**Fragmento citado:**
###

Precisar las diferencias implícitas y manifiestas entre propaganda y publicidad, salvando matices y aperturas, nos pareció algo más que necesidad profesional y puntualización histórica o semántica: exigencia de orden y esclarecimiento en un escenario confuso de inversión terminológica, proclive al equívoco, expresado muchas veces en los usos alternativos de propaganda comercial y publicidad política. Quizá nos impulsara el deseo de enfrentarnos al concubinato de las palabras para descubrir la conjura anárquica de la indeferenciación, de la rutina cotidiana, más de cara al prejuicio que al juicio, en lo que constituye uno de los males más sintomáticos, la corrupción del lenguaje.

###

**Datos extraídos:**
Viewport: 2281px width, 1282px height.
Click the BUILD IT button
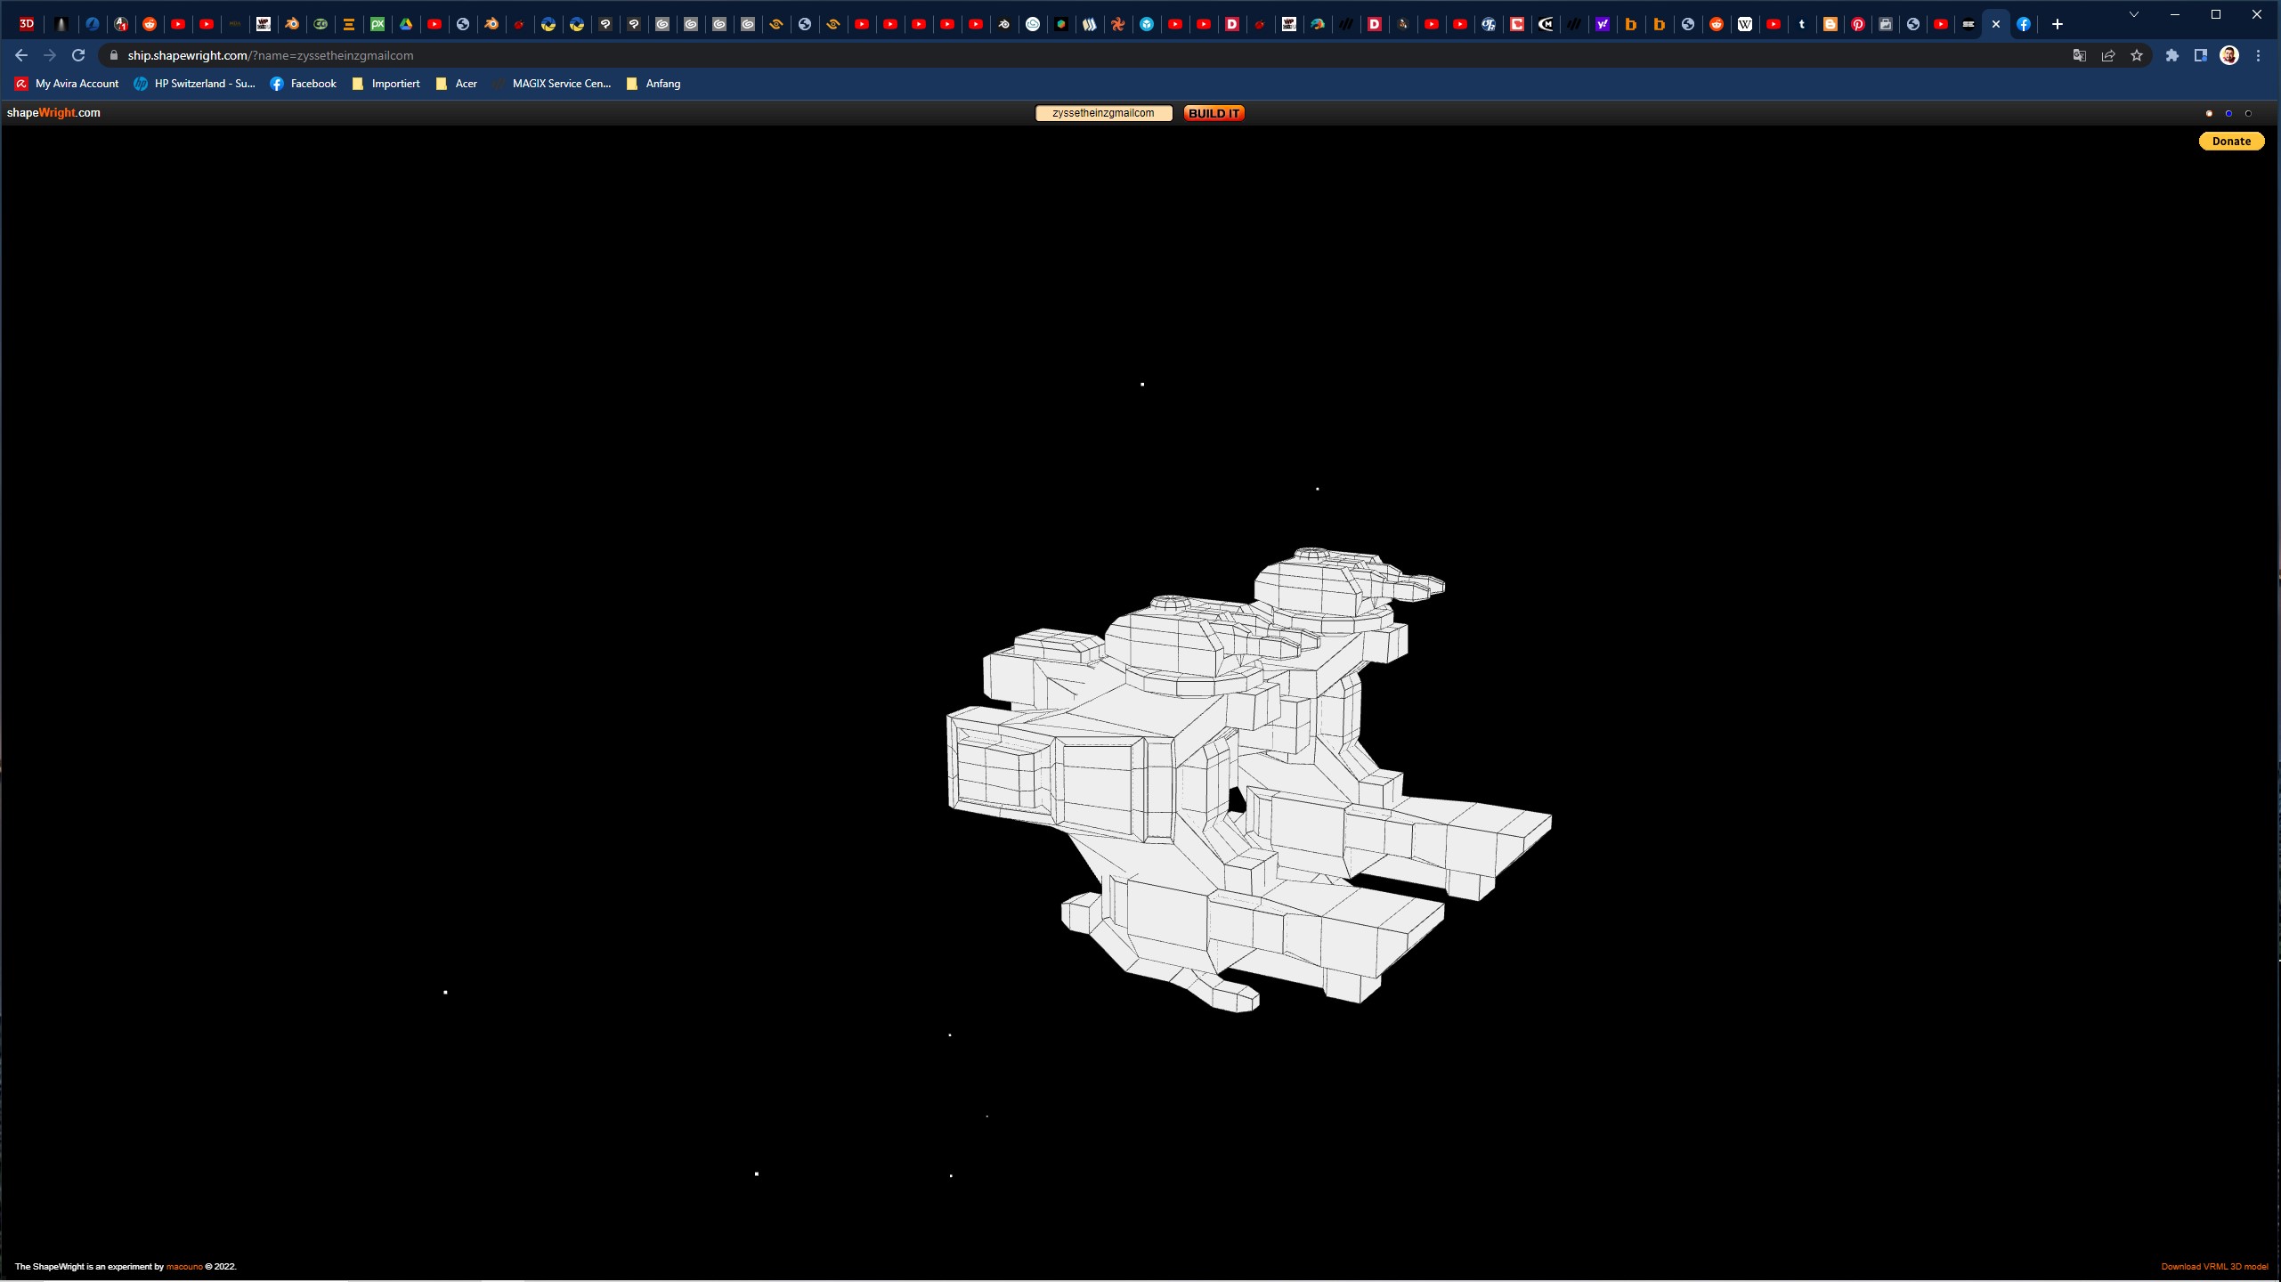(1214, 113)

###

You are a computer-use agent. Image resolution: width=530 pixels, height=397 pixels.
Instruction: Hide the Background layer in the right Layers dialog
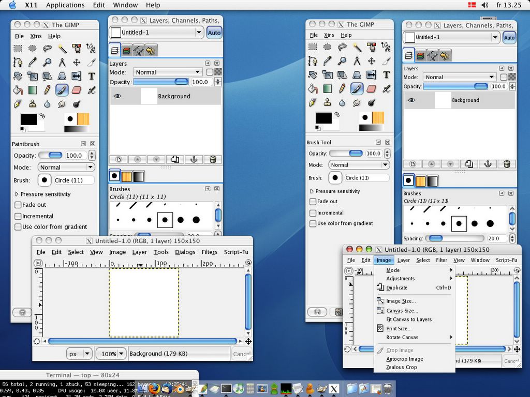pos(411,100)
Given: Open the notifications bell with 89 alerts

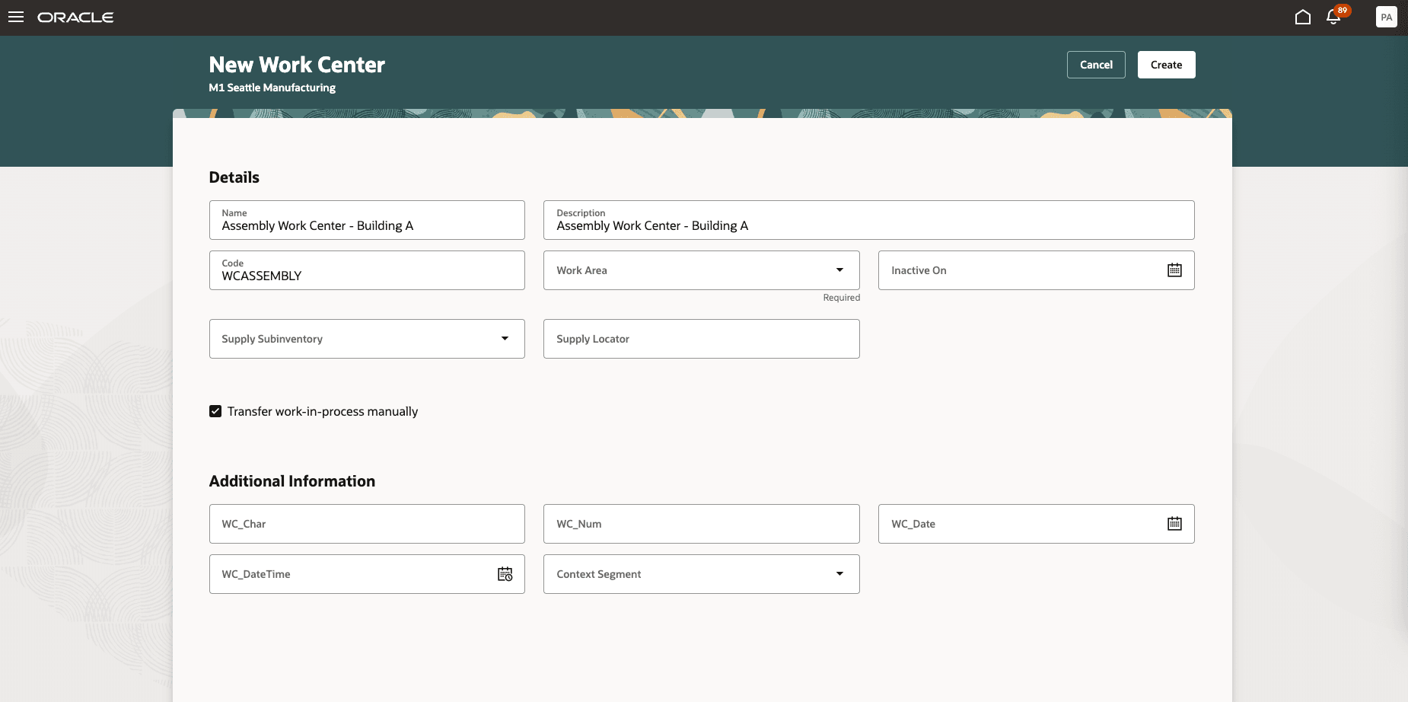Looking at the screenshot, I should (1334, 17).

###

**Requisitos:**
**1.** Transcriba del fragmento sobre propaganda y publicidad el pasaje comprendido entre "Precisar las diferencias" y "corrupción del lenguaje.", ambos inclusive.
**2.** Prosiga el fragmento sobre propaganda y publicidad a partir de su última oración.
Los datos provienen de una fuente distinta.

**Respuestas por tarea:**
**1.**
Precisar las diferencias implícitas y manifiestas entre propaganda y publicidad, salvando matices y aperturas, nos pareció algo más que necesidad profesional y puntualización histórica o semántica: exigencia de orden y esclarecimiento en un escenario confuso de inversión terminológica, proclive al equívoco, expresado muchas veces en los usos alternativos de propaganda comercial y publicidad política. Quizá nos impulsara el deseo de enfrentarnos al concubinato de las palabras para descubrir la conjura anárquica de la indeferenciación, de la rutina cotidiana, más de cara al prejuicio que al juicio, en lo que constituye uno de los males más sintomáticos, la corrupción del lenguaje.

**2.**
Los anticipos electorales a que hoy asistimos en México, hacen evidente la vigencia de tal equívoco. Se habla de propaganda y publicidad como si fueran la misma cosa. Y la palabra cosa abarca el reductivo operante de una y otra; con su conclusión sombría: se habla de hombres como si fueran productos. Imperan las estrategias, el vocabulario emblemático y los estereotipos que caracterizan a la publicidad más que a la propaganda, con todos los acentos y mimos competitivos del lenguaje publicitario. A tal grado que se recurre al anglicismo eufemístico del spot, huyendo, como de una vergonzosa acusación, de su propia identidad, el comercial, y olvidando el término justo, mensaje, inventado precisamente por la propaganda. Al mismo tiempo se secuestra la palabra mercadotecnia, acuñada en México, para reemplazarla con las del marketing político, procedentes de una nebulosa propaganda. No es de extrañar que, a menudo, algunos políticos se expliquen como publicistas y que algunos publicistas se expliquen como políticos.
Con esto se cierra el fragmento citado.